The legislators believe that a coordinated strategy between the American and Mexican militaries to target the cartels will put a big dent into the flow of drugs.
“The amount of lives lost in Iowa and across the country due to this deadly drug has far surpassed the federal government’s response, and we must scale immediately to combat this national security threat,” Ernst said. “This bipartisan work will engage Mexico as an active partner to counter fentanyl trafficking and put the Pentagon’s tools to use to save American lives.”
Kaine added: “If we want to prevent future tragedies, the United States must work with Mexico to counter fentanyl trafficking across our southern border. This bipartisan, commonsense bill would help us create the strongest strategy for how to do that.”
Will it?
Mexican President Andrés Manuel López Obrador blames America for the problem, and in some ways he has a point. Yet AMLO is a communist who’s backed by those cartels, and he effectively runs a narco-terrorist state.
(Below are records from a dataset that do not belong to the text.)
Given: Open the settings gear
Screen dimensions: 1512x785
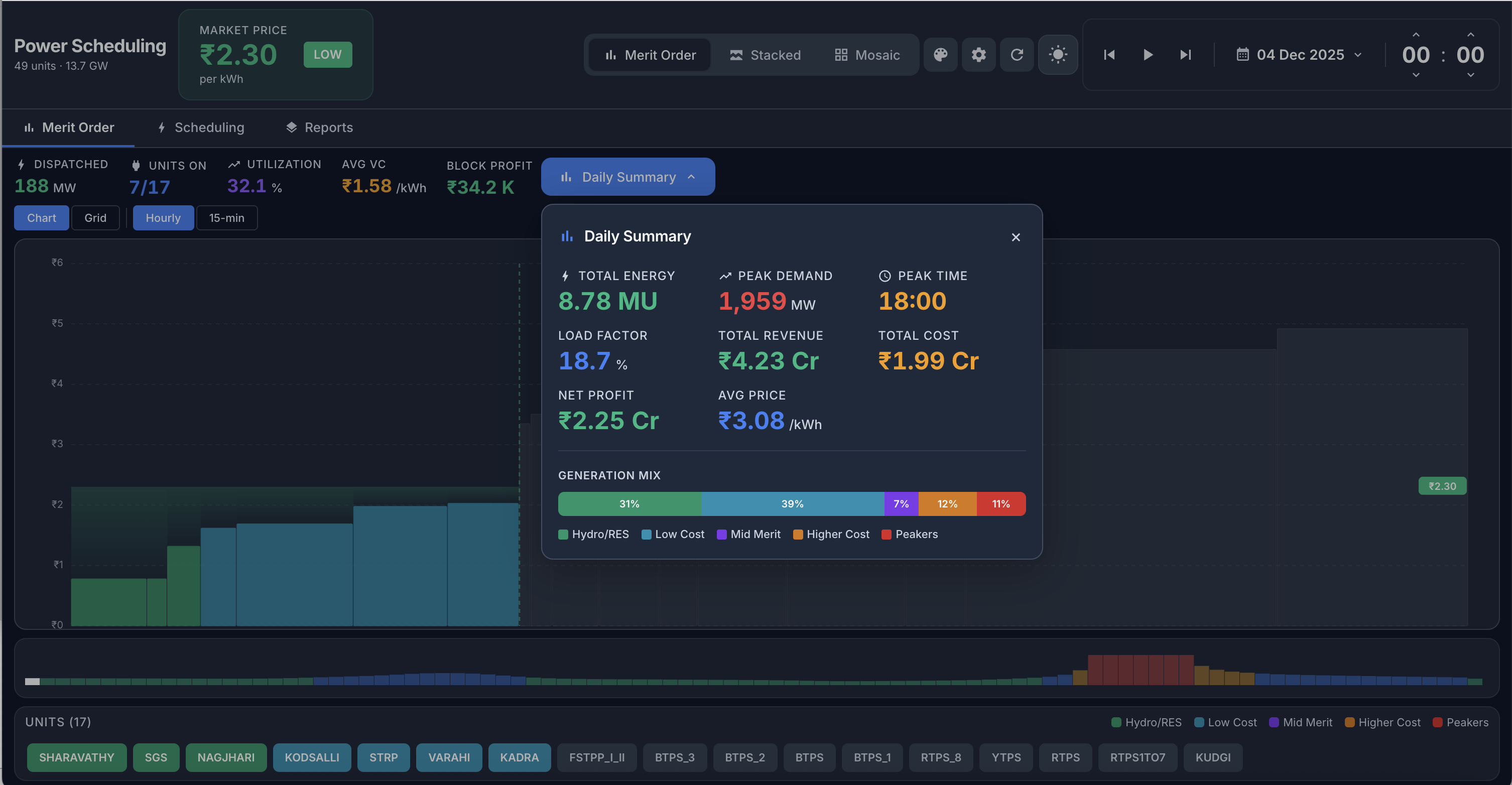Looking at the screenshot, I should click(978, 55).
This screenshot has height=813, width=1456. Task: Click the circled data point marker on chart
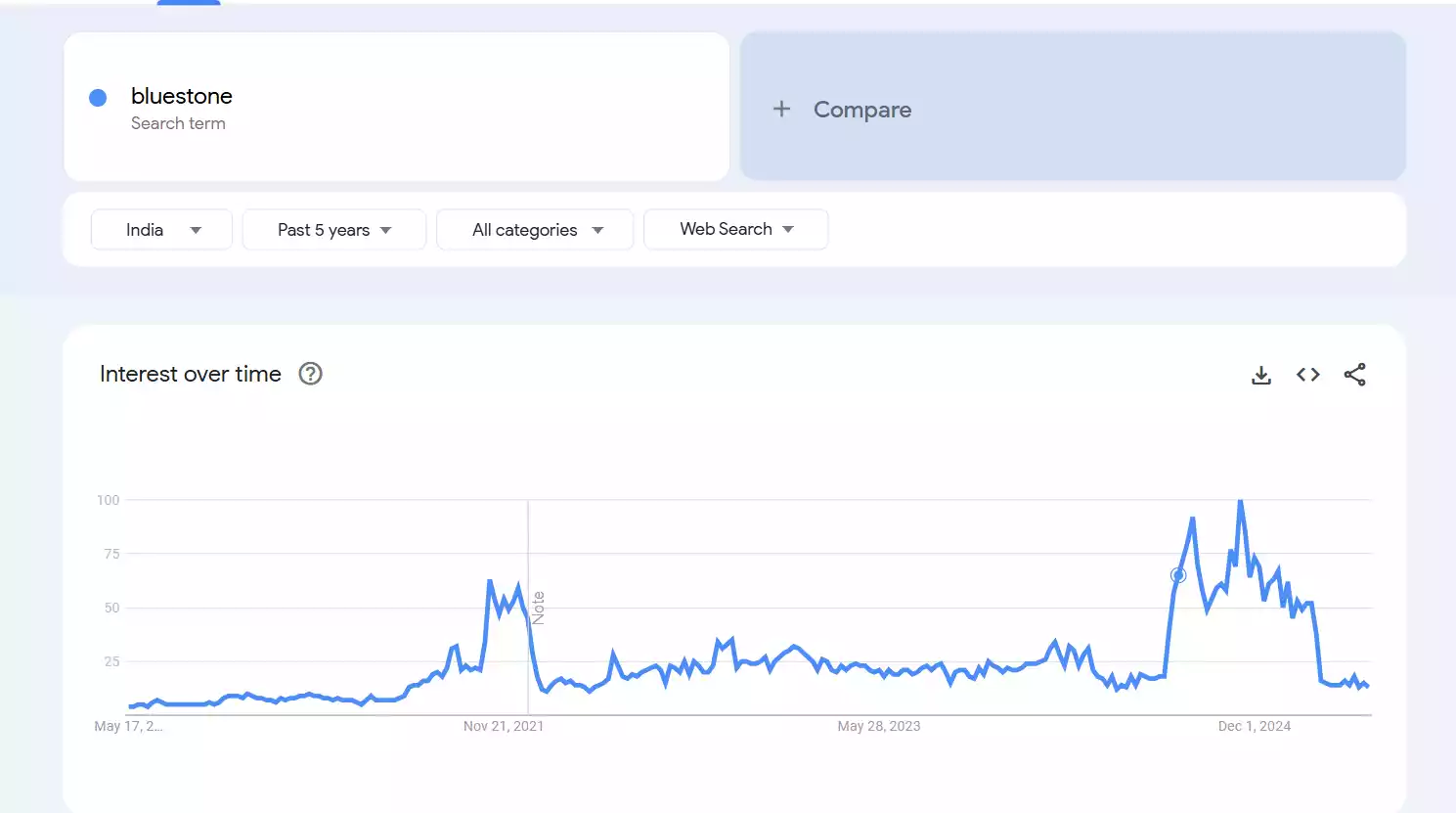1178,575
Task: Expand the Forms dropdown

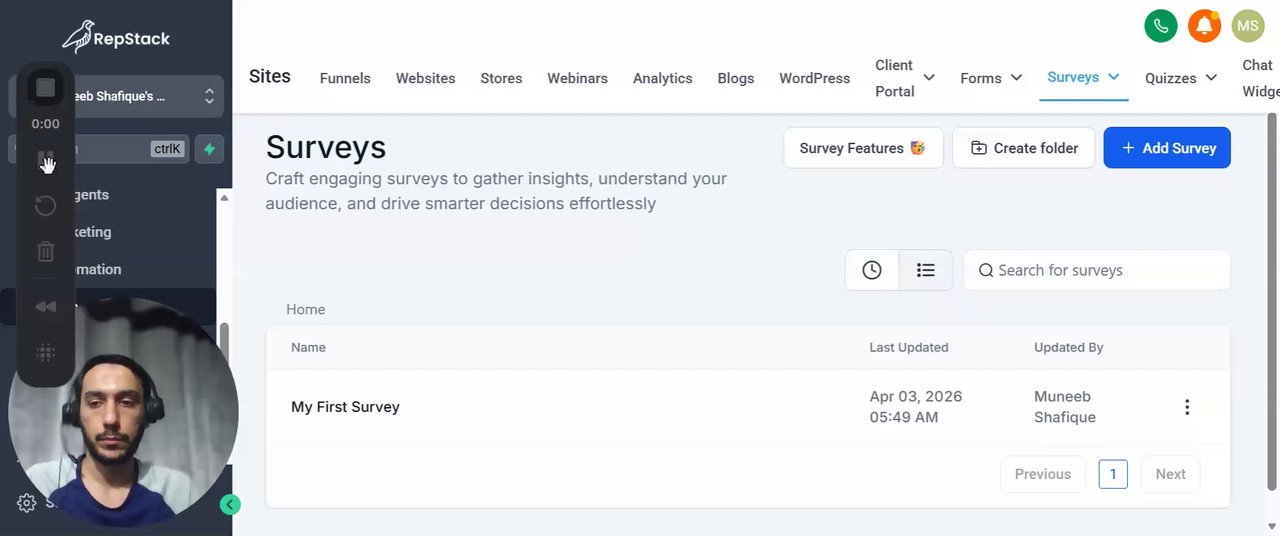Action: (1016, 78)
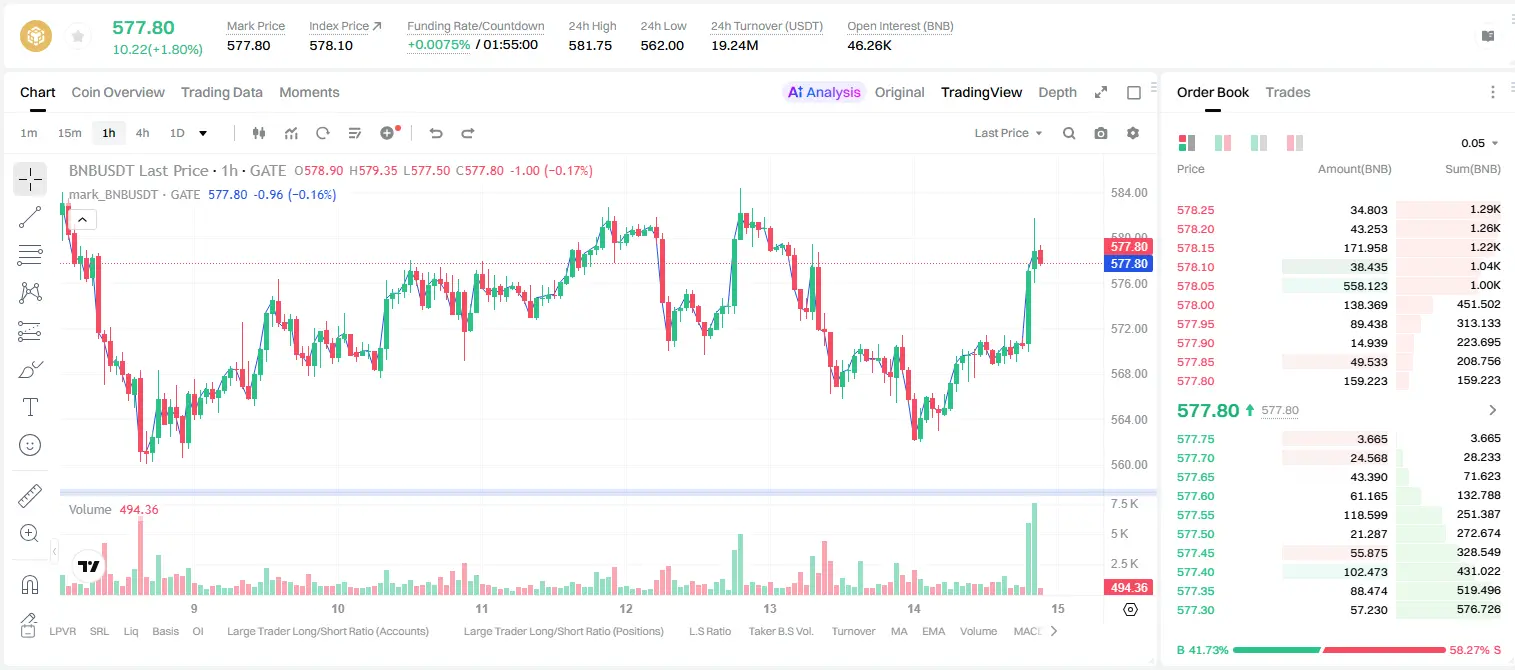Expand the order book 0.05 precision dropdown
Viewport: 1515px width, 670px height.
(1480, 143)
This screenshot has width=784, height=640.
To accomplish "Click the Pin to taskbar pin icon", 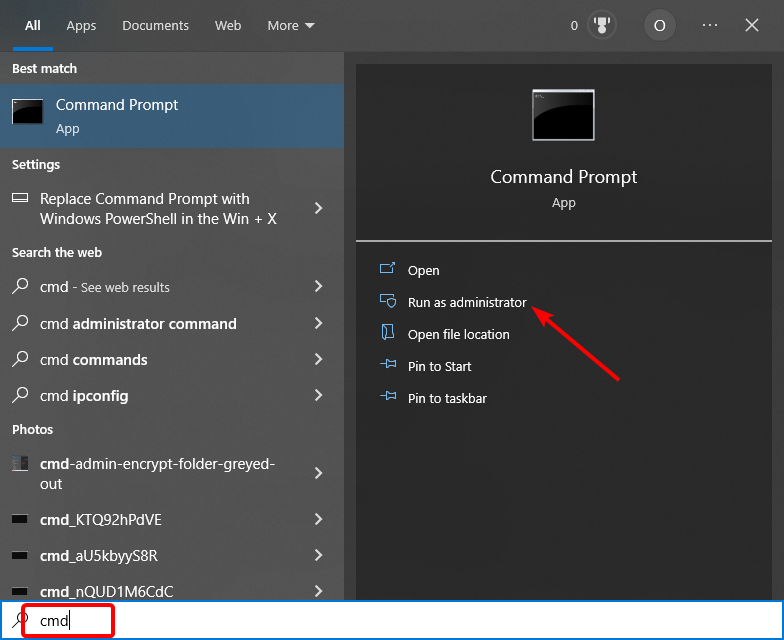I will pyautogui.click(x=388, y=398).
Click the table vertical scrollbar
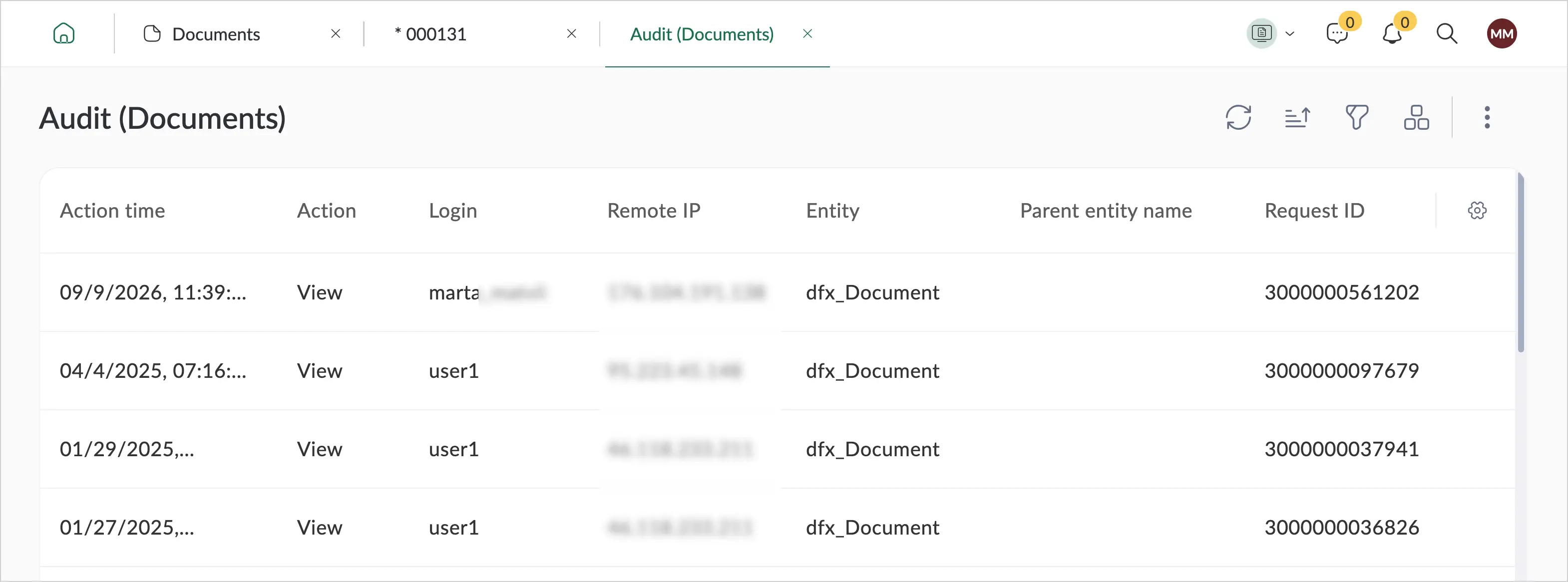This screenshot has width=1568, height=582. [1521, 263]
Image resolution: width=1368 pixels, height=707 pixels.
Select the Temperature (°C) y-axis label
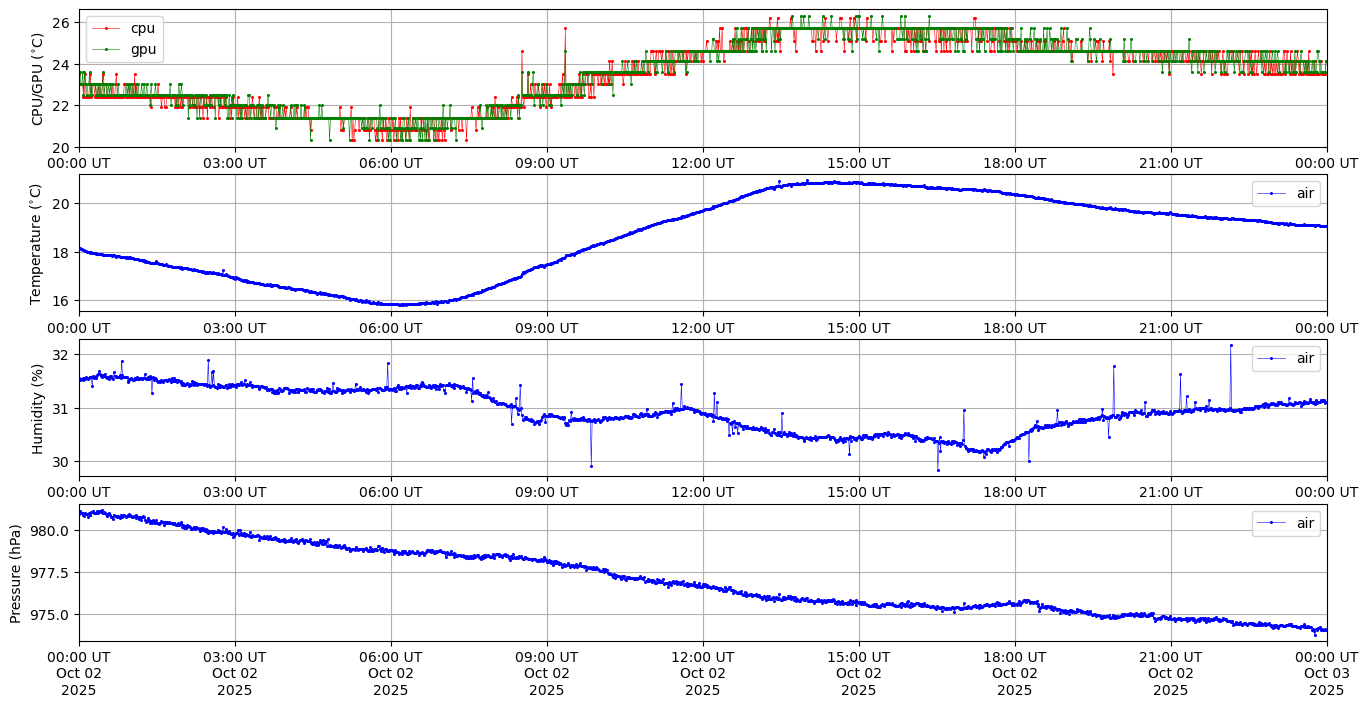point(37,243)
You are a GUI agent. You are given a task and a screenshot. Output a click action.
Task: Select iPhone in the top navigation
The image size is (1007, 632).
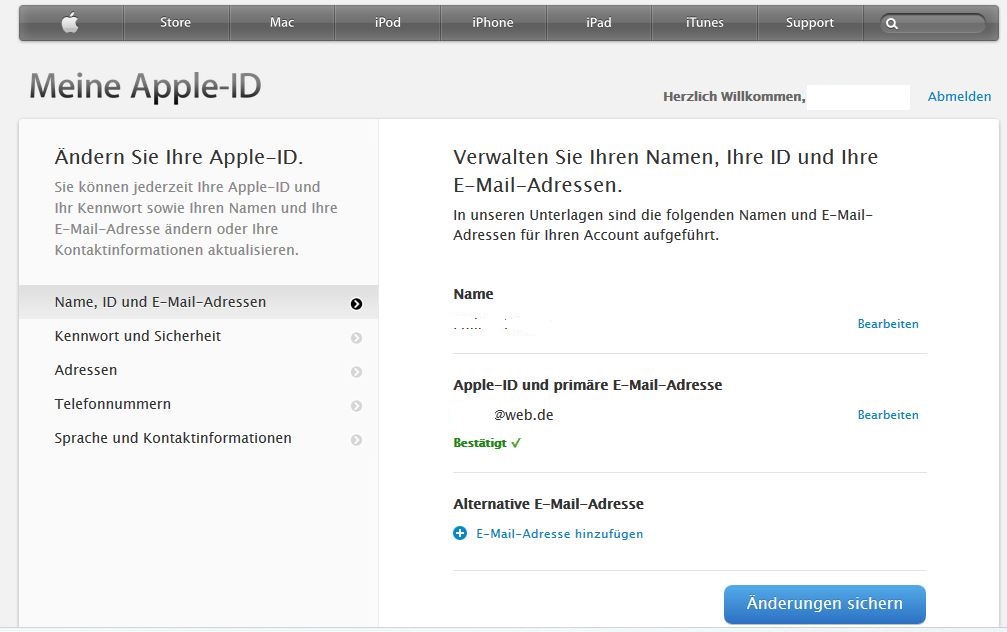pyautogui.click(x=493, y=23)
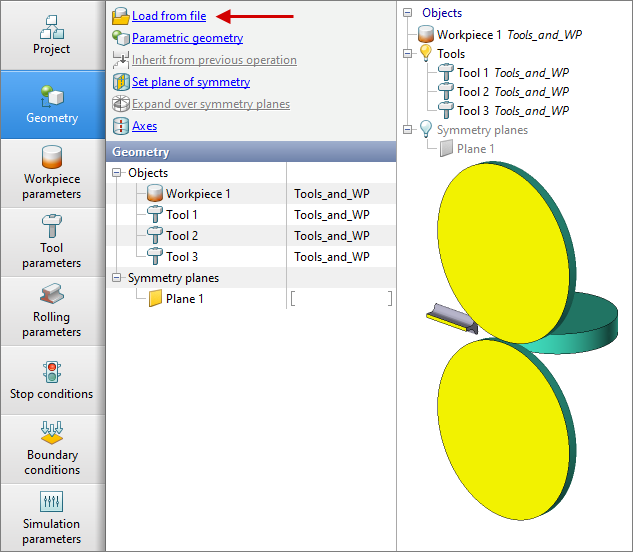Click the Parametric geometry icon

(x=121, y=38)
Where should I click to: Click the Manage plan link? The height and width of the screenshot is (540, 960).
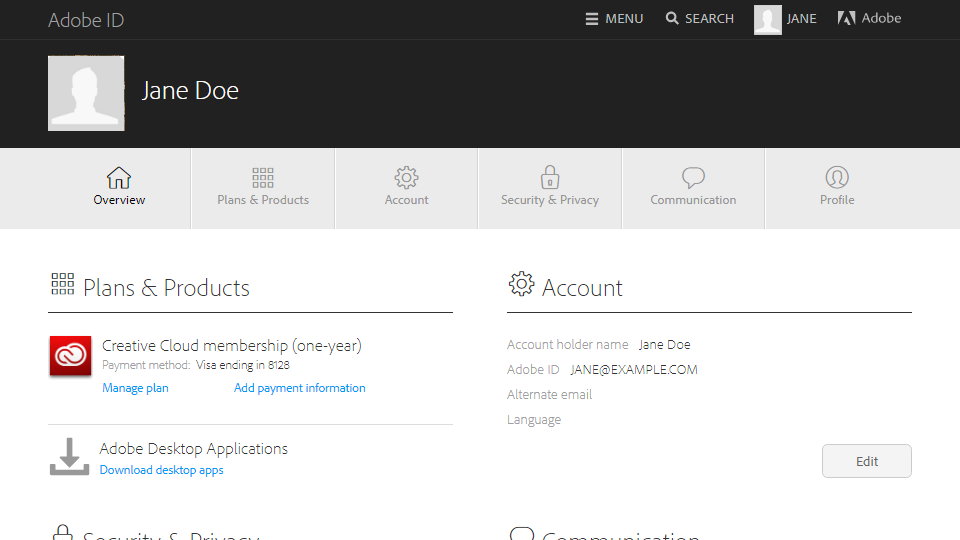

In fact, he rejected any attempt to lay blame on Mexico, and he promised to interfere in American elections in retaliation.
Stateside, White House Press Secretary Karine Jean-Pierre insisted earlier this year that Team Biden is already doing a marvelous job. “Because of the work that this president has done,” she argued, “because of what we’ve done specifically on fentanyl at the border, it’s at historic lows.” That is patently false.
The number of Americans who died of fentanyl in 2022 was 26 times higher than 10 years earlier. The border was, as we all know, wide open.
DEA Administrator Anne Milgram last year called fentanyl “the greatest threat to Americans today.” And here we thought it was “white supremacy.”
In any case, is the Biden administration suddenly going to close the border because Ernst and Kaine wrote a fentanyl bill?
The good news is that this latest legislation isn’t the only effort in Congress this year. Republican Senators Roger Marshall and Rick Scott reintroduced the Drug Cartel Terrorist Designation Act in March. Congressmen Dan Crenshaw and Mike Waltz introduced a bill to establish an Authorization for Use of Military Force (AUMF) against the Mexican cartels. The more Congress pushes these solutions, the more pressure the Biden administration will feel.
We likely need every tool in the box. Ultimately, however, the only way to truly stop the scourge of fentanyl in America is to close the border. And it may be that the only way to do that is to reinstall a Republican administration willing to do the necessary hard work of real law enforcement.
(Updated with CDC numbers released after publishing Wednesday.)